### Exercise brief
List every line in the listing below that contains the string "user", copying each such line in full. Treat the match as case-sensitive.

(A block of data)
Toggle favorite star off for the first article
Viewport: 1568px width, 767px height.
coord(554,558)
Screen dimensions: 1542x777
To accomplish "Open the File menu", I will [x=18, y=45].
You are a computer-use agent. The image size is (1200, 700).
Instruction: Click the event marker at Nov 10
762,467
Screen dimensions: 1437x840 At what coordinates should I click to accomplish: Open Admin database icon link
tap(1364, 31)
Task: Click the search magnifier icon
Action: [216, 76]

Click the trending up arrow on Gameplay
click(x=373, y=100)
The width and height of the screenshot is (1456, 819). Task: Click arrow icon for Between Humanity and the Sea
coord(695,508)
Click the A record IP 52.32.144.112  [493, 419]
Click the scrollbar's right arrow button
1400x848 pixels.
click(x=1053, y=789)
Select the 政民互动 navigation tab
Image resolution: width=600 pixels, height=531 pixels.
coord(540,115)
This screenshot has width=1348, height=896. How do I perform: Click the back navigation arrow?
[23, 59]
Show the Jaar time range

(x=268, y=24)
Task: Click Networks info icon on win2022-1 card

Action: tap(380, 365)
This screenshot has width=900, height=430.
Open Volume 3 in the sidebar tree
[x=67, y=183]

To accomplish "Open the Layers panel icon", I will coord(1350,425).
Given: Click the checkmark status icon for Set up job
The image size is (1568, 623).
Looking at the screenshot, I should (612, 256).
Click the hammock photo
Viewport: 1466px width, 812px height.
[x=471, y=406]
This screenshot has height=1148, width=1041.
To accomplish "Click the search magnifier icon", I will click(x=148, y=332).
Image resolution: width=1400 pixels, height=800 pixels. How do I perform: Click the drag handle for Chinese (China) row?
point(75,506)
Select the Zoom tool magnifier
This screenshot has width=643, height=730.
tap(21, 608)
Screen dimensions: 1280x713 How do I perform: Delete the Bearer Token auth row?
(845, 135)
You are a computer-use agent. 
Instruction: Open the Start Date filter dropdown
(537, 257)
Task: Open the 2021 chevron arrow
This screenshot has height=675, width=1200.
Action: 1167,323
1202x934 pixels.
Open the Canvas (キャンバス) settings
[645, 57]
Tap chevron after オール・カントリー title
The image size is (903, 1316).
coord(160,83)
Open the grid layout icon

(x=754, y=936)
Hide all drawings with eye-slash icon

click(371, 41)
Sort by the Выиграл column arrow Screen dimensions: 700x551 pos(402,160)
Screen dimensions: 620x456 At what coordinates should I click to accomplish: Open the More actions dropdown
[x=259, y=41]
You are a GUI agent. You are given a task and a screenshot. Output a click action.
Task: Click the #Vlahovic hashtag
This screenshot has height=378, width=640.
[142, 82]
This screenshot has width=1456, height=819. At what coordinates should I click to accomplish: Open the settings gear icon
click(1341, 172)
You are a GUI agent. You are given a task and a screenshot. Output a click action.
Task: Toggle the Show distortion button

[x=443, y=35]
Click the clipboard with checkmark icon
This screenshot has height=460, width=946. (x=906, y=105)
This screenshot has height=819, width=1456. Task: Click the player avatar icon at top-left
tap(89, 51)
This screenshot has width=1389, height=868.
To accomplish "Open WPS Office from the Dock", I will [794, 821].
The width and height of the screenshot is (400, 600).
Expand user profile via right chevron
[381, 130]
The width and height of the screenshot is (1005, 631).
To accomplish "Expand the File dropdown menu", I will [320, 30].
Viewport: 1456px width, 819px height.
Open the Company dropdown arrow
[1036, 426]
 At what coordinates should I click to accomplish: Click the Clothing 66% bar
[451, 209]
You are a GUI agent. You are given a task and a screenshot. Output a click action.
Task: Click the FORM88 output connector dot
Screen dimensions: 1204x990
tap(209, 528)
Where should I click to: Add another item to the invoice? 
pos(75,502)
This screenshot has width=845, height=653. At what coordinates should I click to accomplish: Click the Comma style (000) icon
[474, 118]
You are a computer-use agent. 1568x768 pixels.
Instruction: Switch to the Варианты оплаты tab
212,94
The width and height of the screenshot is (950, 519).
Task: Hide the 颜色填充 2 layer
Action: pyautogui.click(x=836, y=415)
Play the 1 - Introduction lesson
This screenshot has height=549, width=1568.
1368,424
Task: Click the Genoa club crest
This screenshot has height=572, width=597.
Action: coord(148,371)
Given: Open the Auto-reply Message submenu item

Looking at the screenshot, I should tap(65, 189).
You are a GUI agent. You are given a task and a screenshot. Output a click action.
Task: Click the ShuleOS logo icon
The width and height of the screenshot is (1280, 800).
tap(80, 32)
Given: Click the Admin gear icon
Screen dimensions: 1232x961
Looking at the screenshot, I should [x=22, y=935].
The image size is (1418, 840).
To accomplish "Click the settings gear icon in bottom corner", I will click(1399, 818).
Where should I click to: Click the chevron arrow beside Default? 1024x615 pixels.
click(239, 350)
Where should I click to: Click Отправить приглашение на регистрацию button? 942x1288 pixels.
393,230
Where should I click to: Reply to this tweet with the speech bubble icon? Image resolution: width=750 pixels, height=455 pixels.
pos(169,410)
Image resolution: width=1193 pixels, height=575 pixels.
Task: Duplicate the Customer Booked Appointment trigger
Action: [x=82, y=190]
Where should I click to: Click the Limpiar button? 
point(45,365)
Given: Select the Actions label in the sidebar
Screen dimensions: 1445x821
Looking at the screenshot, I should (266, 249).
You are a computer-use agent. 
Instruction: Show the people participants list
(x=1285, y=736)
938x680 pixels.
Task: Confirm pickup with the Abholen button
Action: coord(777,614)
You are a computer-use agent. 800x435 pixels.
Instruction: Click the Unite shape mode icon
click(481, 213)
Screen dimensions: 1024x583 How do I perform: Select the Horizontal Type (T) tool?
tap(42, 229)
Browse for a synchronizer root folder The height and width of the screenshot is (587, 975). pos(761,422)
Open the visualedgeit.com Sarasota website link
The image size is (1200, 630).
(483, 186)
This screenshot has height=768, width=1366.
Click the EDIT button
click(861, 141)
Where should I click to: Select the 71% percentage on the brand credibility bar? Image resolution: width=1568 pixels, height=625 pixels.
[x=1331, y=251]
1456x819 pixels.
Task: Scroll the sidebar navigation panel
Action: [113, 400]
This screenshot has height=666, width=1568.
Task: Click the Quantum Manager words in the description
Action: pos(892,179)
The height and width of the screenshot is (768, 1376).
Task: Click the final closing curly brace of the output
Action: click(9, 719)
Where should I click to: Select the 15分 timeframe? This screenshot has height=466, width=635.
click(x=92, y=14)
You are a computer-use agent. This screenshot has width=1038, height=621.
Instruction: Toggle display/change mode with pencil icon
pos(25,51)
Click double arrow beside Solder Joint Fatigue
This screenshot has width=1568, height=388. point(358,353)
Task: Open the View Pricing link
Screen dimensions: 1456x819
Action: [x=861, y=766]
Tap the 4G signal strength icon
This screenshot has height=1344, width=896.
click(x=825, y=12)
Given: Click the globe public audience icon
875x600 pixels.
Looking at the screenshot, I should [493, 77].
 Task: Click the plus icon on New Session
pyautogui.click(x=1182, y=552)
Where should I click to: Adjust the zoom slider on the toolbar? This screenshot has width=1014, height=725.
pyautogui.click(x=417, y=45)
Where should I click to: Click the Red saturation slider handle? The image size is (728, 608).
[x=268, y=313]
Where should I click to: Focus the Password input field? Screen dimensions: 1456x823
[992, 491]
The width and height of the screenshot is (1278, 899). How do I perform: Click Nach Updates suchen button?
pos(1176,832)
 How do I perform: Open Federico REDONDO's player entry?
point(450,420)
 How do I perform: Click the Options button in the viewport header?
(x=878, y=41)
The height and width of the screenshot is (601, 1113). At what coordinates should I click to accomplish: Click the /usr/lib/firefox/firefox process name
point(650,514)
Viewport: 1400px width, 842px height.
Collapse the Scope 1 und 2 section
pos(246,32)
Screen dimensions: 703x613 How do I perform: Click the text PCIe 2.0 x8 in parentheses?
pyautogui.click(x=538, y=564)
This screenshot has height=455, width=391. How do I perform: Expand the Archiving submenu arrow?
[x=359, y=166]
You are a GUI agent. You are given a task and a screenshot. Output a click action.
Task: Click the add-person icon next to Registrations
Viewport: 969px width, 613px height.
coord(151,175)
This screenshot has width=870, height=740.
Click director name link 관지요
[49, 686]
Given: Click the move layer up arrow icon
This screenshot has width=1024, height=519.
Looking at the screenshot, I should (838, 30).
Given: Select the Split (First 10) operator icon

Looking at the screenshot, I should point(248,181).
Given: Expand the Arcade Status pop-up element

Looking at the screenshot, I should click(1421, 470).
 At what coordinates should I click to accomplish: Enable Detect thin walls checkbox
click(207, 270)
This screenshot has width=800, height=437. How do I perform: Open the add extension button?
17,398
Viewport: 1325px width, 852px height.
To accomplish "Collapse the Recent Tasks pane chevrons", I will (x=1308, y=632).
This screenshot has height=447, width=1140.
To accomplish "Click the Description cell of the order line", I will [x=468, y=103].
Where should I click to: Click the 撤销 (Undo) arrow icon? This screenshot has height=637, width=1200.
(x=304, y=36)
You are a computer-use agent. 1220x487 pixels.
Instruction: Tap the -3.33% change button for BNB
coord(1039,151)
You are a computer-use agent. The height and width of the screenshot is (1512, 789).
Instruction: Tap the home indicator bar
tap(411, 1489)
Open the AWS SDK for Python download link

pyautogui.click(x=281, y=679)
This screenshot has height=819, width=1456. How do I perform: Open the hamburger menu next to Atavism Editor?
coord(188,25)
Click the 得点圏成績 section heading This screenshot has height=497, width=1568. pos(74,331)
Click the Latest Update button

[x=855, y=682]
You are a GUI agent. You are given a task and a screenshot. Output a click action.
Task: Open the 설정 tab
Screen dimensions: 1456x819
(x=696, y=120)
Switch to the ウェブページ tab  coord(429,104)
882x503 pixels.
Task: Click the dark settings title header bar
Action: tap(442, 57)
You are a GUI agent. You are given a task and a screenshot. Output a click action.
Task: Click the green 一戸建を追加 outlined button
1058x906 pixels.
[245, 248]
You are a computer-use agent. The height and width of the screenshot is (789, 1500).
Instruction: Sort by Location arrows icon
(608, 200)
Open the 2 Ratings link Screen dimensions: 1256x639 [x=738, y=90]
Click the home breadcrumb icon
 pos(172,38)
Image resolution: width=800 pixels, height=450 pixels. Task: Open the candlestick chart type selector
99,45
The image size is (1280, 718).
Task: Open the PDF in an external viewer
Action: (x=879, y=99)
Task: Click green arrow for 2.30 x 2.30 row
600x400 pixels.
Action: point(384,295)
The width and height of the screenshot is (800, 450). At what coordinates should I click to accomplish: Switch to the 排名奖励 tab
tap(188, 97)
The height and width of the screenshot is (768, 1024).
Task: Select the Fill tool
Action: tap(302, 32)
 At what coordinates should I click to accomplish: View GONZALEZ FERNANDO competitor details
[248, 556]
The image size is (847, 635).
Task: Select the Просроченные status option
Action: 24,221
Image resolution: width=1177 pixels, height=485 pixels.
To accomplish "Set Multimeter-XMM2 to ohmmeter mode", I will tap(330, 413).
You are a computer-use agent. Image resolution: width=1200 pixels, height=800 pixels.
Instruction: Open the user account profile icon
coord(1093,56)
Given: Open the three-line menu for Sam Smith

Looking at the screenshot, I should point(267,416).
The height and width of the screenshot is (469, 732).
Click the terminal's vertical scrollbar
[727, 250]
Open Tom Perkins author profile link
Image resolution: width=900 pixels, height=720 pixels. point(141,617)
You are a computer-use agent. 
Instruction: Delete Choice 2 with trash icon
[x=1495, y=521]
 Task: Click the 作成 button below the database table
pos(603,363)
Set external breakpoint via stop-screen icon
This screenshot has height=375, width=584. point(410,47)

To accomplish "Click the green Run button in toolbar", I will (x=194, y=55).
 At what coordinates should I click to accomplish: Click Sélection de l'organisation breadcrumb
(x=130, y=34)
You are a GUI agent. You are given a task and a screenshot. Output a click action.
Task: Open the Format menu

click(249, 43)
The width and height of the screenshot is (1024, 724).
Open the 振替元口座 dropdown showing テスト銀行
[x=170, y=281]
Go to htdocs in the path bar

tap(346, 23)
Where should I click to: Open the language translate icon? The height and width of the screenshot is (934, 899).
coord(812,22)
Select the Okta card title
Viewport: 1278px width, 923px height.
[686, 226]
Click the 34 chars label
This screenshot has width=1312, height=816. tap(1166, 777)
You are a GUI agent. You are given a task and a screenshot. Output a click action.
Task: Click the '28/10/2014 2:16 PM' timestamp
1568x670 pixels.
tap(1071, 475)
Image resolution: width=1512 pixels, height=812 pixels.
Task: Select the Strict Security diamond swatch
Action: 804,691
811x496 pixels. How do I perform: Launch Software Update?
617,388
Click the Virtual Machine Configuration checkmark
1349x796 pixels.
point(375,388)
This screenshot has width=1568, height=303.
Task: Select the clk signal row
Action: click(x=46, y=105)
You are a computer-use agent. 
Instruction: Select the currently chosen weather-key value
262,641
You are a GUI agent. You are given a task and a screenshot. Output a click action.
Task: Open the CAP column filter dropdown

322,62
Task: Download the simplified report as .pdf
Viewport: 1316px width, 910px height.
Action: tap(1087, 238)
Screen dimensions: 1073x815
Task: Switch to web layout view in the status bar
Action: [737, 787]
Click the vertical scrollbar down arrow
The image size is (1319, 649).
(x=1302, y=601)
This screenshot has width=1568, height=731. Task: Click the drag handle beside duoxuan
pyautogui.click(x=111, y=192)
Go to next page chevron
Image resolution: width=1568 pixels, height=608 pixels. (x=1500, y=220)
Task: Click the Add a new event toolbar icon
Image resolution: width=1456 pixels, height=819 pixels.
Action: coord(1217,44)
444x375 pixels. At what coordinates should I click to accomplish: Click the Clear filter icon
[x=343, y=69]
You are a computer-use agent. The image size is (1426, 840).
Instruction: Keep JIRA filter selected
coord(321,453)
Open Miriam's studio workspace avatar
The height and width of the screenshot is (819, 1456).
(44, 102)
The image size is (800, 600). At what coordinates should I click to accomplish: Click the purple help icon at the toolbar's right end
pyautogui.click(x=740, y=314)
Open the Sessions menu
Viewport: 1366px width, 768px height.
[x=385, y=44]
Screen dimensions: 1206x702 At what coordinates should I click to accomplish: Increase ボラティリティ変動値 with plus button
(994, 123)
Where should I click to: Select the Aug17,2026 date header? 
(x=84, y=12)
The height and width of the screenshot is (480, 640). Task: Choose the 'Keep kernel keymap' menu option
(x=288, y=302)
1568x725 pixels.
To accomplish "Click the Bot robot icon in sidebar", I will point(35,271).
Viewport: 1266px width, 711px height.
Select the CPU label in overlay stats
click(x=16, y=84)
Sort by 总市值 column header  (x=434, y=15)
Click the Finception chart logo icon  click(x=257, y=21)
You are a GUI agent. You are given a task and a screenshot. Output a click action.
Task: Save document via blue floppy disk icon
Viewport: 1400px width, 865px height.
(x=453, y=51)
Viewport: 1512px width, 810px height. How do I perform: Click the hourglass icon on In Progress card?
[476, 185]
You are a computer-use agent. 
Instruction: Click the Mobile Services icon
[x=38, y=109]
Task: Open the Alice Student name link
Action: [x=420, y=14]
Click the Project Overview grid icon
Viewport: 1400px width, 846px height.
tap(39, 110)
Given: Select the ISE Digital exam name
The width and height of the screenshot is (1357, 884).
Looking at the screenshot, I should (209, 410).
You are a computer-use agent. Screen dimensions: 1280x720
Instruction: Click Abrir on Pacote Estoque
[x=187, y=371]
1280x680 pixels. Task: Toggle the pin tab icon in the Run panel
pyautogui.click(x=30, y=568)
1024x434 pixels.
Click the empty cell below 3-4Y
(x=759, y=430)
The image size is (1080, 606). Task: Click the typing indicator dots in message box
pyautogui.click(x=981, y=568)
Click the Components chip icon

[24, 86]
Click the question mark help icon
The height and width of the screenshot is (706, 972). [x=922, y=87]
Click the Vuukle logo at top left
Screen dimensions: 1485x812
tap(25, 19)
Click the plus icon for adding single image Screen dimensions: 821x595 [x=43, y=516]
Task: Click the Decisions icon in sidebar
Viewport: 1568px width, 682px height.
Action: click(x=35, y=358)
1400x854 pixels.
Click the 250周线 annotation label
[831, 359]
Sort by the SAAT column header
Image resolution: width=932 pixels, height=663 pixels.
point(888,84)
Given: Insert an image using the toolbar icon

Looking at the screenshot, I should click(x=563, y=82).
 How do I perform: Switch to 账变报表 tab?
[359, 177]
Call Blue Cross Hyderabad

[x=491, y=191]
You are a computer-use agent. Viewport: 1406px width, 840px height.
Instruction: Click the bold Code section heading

### Reply to the task
Expand user profile via right chevron
Instruction: Open the user account profile icon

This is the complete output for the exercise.